Deretan 7 teroris yang penah dikaitkan dengan Jamaah Islamiyah (JI). JI sendiri punya serangkaian sejarah panjang yang dikaitkan dengan sejumlah aksi

Editor: Torik Aqua
Istimewa/ via Tribun Lampung
Ilustrasi Densus 88 - Simak deretan sosok teroris yang dikaitkan dengan organisasi Jamaah Islamiyah 

TRIBUNJATIM.COM - Deretan 7 teroris yang penah dikaitkan dengan Jamaah Islamiyah (JI).

JI sendiri punya serangkaian sejarah panjang yang dikaitkan dengan sejumlah aksi teror di Indonesia.

Hingga akhirnya JI resmi membubarkan diri, Minggu (30/6/2024).

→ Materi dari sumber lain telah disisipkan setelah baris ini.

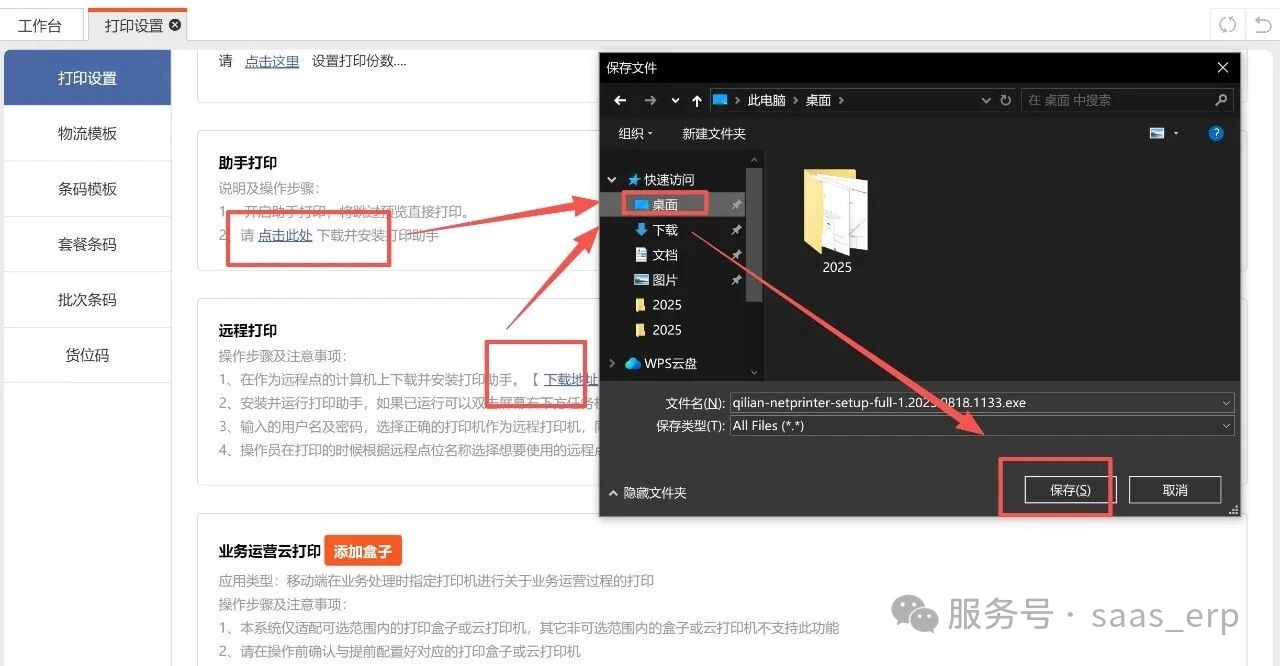
Task: Switch to the 工作台 tab
Action: click(40, 25)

Sepanjang periode 2000 hingga 2009 lalu, salah satu teror bom terkait JI dengan korban terbesar di Indonesia adalah Bom Bali I, pada 13 Oktober 2002.

Baca juga: Melihat Rumah Terakhir Gembong Teroris Noordin Mohd Top di Mojosongo Kota Solo

Sebagai informasi, sejumlah tokoh dan anggota senior JI resmi membubarkan organisasi mereka pada Minggu (30/6/2024).

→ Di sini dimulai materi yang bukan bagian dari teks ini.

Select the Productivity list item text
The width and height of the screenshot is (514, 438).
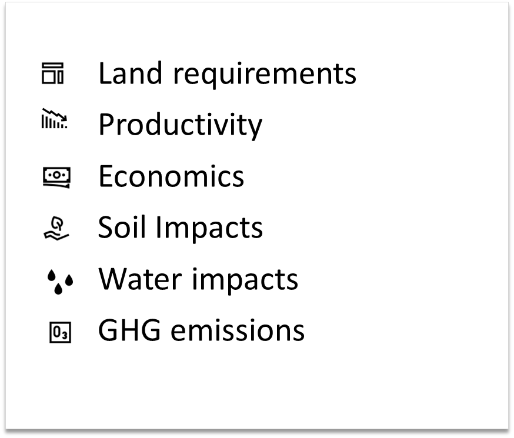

Pembubaran JI diikuti deklarasi kembali ke pangkuan Negara Kesatuan Republik Indonesia. Pembubaran diri ini dipimpin langsung Abu Rusdan, pria yang dikenal sebagai pemimpin atau amir JI.

Abu Rusdan memimpin JI setelah organisasi itu ditinggalkan dua pendirinya, Abdullah Sungkar yang meninggal pada 1999, serta Abu Bakar Baasyir yang mendirikan Majelis Mujahidin Indonesia (MMI) pada 2000.

Salah satu tokoh senior Jamaah Islamiyah yang turut dalam deklarasi pembubarkan diri JI, Abu Fatih membantah teror bom bagian dari kebijakan organisasinya.

Menurut dia, JI tidak pernah atau belum pernah mengeluarkan fatwa tentang keabsahan jihad di Indonesia, apalagi memberikan perintah melawan aparat atau pemerintah.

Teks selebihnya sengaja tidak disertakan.